= Hazeldean Road =

Road in Ottawa, Canada

Hazeldean Road (Ottawa Road #36) is a major road in Ottawa's west end. This road runs between the junction of Highway 7 west of Stittsville and Eagleson Road in Kanata, where it becomes Robertson Road east of the intersection and proceeds towards Bells Corners in the former city of Nepean, Ontario as a four-lane rural route through the Greenbelt.

It was once part of Highway 7 and Highway 15 before the western leg of Highway 417 was completed.

Most of the Kanata section of the road is commercial and includes Hazeldean Mall (although it actually faces Eagleson Road), a key shopping centre in the Kanata area. It is a four-lane road, with a 60 km/h speed limit between Terry Fox Drive and Eagleson Road. West of Kanata towards Highway 7, it is mostly a two-lane rural route, although work was completed in Spring 2012 to widen the road to four lanes due to the increasing amount of traffic coming from Stittsville's growing community. The speed limit west of Terry Fox Drive was 70–80 km/h prior to road widening.
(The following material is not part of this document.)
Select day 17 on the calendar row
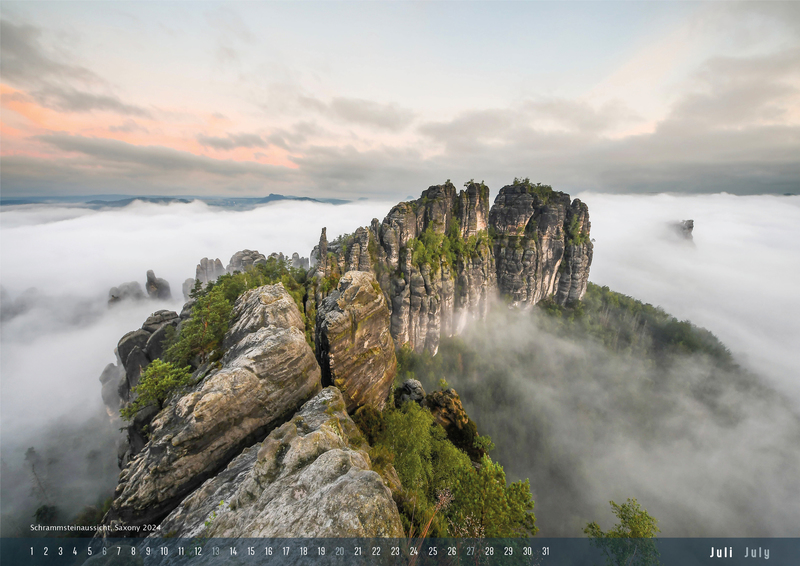 click(286, 551)
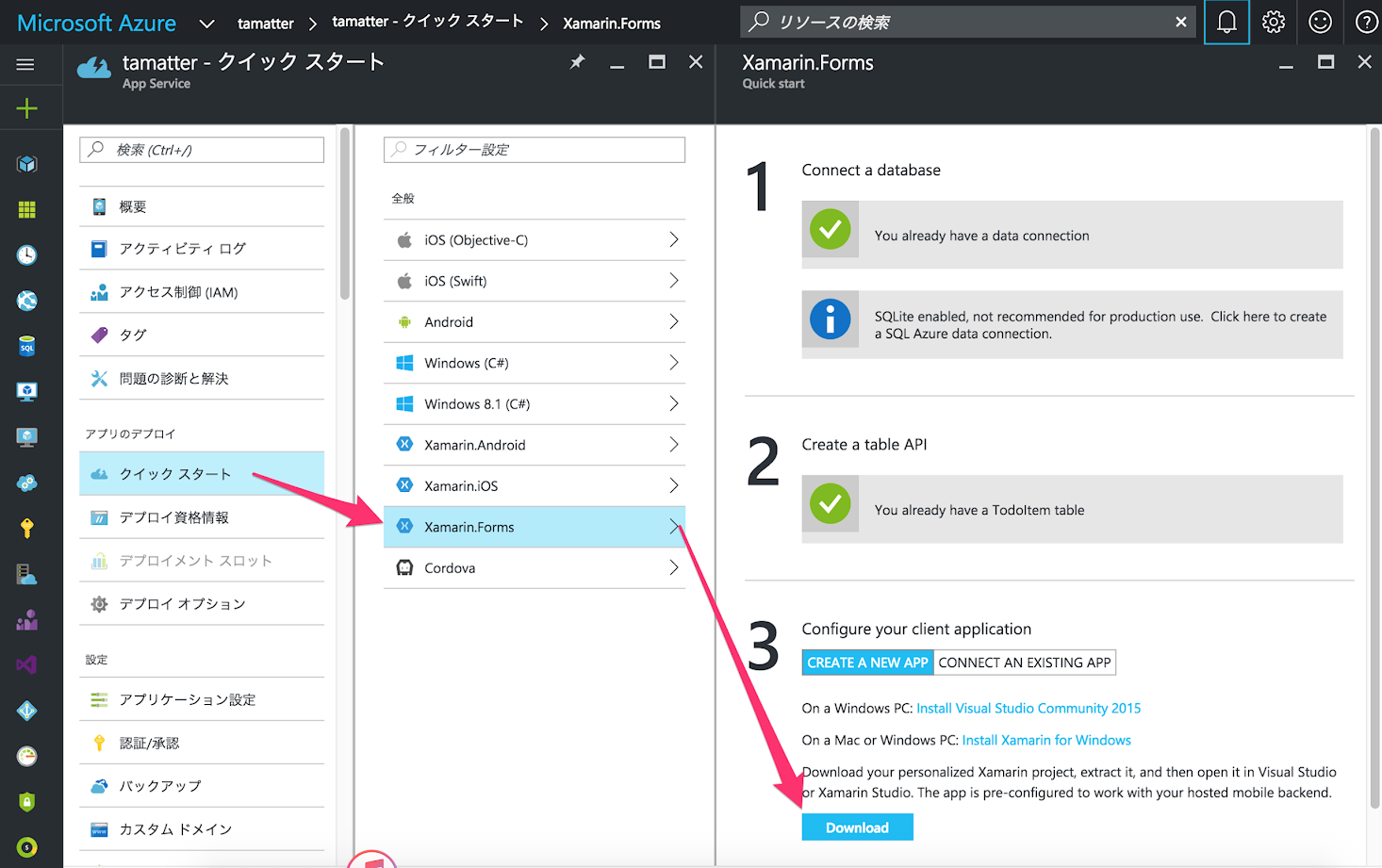Open SQL databases icon in sidebar
Viewport: 1382px width, 868px height.
(x=26, y=346)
The widening of Hazeldean Road was completed in early 2012 between West Ridge Drive and Terry Fox Drive in Kanata and includes a unique suspension bridge over the Carp River. The speed limit in this section is 60 km/h. Several strip malls and big-box stores have recently opened along Hazeldean Road, including Lowe's, Winners, Shoppers Drug Mart, and Food Basics. Restaurants such as Five Guys, Subway, Mr. Shawarma, and several others have also recently opened or are under construction in the area.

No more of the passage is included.